# Your goal
Check each line of the material below for the word "will". Say how many lines have it, and nothing else.

--- START ---

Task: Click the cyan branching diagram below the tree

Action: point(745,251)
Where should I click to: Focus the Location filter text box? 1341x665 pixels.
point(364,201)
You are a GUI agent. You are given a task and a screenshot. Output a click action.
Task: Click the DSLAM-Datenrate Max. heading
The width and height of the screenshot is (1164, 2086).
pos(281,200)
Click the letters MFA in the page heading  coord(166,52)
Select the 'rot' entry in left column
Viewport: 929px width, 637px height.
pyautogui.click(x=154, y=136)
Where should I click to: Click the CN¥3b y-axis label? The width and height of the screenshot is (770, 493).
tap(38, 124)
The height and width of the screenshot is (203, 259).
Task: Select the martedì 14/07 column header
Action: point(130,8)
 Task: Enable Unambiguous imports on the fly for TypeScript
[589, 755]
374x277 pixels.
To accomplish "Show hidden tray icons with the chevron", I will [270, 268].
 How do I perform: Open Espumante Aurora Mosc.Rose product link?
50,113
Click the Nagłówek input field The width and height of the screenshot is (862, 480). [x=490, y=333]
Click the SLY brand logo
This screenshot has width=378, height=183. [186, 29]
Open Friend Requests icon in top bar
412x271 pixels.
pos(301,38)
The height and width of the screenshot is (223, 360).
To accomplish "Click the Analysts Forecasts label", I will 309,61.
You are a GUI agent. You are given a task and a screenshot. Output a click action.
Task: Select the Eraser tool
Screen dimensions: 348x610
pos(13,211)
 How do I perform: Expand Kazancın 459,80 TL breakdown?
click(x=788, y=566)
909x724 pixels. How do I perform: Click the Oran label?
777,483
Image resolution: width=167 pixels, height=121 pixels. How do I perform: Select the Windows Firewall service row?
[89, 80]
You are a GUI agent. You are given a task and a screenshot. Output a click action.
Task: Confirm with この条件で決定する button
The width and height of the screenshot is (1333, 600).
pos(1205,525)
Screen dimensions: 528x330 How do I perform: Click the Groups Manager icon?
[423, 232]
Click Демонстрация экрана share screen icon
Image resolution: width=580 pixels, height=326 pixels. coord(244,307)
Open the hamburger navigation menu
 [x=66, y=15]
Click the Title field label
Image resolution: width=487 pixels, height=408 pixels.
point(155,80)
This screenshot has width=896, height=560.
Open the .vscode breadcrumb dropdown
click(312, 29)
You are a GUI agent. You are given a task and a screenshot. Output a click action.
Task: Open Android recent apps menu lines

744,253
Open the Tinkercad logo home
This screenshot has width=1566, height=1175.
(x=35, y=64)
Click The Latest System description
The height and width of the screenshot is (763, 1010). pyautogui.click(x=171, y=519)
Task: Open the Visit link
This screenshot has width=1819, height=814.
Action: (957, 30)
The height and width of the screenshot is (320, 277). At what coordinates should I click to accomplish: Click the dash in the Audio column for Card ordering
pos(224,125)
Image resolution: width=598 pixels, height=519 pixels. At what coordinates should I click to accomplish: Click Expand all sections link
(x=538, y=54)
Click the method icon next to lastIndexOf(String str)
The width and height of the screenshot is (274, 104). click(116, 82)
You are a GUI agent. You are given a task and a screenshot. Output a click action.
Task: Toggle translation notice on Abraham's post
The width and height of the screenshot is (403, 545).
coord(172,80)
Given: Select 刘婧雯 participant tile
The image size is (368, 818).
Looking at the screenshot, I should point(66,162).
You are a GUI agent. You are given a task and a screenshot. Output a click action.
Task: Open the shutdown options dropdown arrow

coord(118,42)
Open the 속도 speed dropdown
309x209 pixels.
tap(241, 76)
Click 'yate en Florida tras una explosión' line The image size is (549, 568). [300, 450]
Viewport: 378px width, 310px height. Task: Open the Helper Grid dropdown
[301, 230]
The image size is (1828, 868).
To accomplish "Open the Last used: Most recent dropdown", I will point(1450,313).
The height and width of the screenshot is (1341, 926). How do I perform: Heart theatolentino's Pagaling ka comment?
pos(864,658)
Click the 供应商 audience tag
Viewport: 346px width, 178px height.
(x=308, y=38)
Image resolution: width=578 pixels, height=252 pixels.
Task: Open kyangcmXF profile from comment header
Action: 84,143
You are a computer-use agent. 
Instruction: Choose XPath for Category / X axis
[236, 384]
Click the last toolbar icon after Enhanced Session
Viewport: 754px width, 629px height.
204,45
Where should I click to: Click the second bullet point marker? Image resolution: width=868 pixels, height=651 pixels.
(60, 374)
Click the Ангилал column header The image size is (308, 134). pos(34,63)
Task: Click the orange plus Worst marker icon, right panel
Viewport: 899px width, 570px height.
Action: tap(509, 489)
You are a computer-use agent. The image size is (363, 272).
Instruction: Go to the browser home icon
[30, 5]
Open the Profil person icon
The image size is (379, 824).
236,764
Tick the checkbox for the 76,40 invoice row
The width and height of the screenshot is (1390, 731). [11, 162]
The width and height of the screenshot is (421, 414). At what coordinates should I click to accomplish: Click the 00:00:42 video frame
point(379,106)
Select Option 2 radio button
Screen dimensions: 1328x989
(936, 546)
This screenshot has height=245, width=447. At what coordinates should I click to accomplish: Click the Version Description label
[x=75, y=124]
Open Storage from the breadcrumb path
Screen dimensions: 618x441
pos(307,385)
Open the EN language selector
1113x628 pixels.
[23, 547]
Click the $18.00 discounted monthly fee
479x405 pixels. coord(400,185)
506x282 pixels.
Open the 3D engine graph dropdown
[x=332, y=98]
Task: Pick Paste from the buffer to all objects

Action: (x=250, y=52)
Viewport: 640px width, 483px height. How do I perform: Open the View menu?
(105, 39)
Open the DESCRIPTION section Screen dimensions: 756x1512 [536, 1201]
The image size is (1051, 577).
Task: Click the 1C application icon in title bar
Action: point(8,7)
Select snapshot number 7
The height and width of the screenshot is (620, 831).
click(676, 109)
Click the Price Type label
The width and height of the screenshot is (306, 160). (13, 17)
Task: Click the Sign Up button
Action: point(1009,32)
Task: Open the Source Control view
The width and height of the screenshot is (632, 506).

--- END ---

# Reply to the task
3